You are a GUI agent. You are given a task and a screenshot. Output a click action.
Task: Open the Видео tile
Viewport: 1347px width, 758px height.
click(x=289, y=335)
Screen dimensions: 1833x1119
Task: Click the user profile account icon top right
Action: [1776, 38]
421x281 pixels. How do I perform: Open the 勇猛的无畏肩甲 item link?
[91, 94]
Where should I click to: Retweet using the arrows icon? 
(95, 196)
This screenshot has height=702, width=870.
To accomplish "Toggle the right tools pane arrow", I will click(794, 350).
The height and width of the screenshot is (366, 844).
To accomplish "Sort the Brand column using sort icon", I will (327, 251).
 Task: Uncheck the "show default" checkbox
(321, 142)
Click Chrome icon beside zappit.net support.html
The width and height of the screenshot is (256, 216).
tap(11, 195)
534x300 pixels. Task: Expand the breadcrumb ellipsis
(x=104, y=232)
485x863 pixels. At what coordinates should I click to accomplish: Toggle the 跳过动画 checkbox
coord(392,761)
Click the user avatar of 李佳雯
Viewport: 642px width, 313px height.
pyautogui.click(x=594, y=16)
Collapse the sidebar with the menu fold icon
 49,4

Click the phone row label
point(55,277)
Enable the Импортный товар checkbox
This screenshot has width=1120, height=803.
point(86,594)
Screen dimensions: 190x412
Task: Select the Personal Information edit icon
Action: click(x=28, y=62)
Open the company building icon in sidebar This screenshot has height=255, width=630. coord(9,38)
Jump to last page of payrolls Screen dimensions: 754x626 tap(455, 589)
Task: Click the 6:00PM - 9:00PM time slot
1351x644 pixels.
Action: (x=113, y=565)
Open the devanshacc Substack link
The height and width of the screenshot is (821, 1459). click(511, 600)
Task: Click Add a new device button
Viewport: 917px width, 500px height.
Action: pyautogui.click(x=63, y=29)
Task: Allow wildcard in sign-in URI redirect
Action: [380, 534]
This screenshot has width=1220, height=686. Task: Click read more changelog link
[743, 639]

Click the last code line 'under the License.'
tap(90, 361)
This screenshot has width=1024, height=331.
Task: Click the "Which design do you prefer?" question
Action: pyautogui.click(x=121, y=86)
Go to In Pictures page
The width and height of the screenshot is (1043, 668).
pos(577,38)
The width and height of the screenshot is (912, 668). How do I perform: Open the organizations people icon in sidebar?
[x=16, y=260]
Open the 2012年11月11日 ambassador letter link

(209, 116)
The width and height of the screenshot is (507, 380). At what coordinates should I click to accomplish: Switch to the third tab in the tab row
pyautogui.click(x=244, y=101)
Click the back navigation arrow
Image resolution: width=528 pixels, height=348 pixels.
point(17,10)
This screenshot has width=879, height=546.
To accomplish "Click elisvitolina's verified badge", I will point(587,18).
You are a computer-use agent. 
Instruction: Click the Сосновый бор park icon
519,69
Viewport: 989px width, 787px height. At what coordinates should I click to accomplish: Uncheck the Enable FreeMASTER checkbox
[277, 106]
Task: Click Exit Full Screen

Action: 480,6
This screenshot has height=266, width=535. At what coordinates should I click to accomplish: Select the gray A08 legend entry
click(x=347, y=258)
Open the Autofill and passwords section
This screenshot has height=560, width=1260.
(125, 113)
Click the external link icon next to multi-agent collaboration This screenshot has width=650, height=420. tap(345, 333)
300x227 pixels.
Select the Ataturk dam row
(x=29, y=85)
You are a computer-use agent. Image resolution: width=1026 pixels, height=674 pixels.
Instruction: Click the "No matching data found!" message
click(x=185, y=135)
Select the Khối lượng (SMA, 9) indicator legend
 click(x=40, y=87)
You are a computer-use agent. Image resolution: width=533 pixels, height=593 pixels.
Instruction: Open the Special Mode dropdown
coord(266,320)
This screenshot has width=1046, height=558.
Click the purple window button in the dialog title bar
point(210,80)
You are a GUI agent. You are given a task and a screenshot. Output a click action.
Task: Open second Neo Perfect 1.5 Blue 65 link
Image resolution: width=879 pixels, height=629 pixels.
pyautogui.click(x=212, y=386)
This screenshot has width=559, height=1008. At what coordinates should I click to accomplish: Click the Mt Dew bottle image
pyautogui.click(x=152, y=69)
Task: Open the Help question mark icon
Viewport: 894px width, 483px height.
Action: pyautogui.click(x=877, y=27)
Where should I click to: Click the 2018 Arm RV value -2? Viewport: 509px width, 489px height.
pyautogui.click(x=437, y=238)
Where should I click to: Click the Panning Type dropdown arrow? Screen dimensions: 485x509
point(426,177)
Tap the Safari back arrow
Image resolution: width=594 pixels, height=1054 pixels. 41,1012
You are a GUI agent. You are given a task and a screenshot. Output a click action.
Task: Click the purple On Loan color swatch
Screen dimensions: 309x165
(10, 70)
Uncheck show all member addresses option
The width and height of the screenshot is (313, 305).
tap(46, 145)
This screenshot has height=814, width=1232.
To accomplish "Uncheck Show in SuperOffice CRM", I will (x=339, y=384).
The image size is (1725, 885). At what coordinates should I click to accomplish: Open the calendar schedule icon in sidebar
++++++++++++++++++++
| WHAT NEEDS TO BE DONE |
Scan the listing above for the line that has "Select the Khối", then copy exactly from that line through the line that has "This screenshot has width=1046, height=558.".

| COMPLETED EXERCISE |
Select the Khối lượng (SMA, 9) indicator legend
 click(x=40, y=87)
You are a computer-use agent. Image resolution: width=533 pixels, height=593 pixels.
Instruction: Open the Special Mode dropdown
coord(266,320)
This screenshot has width=1046, height=558.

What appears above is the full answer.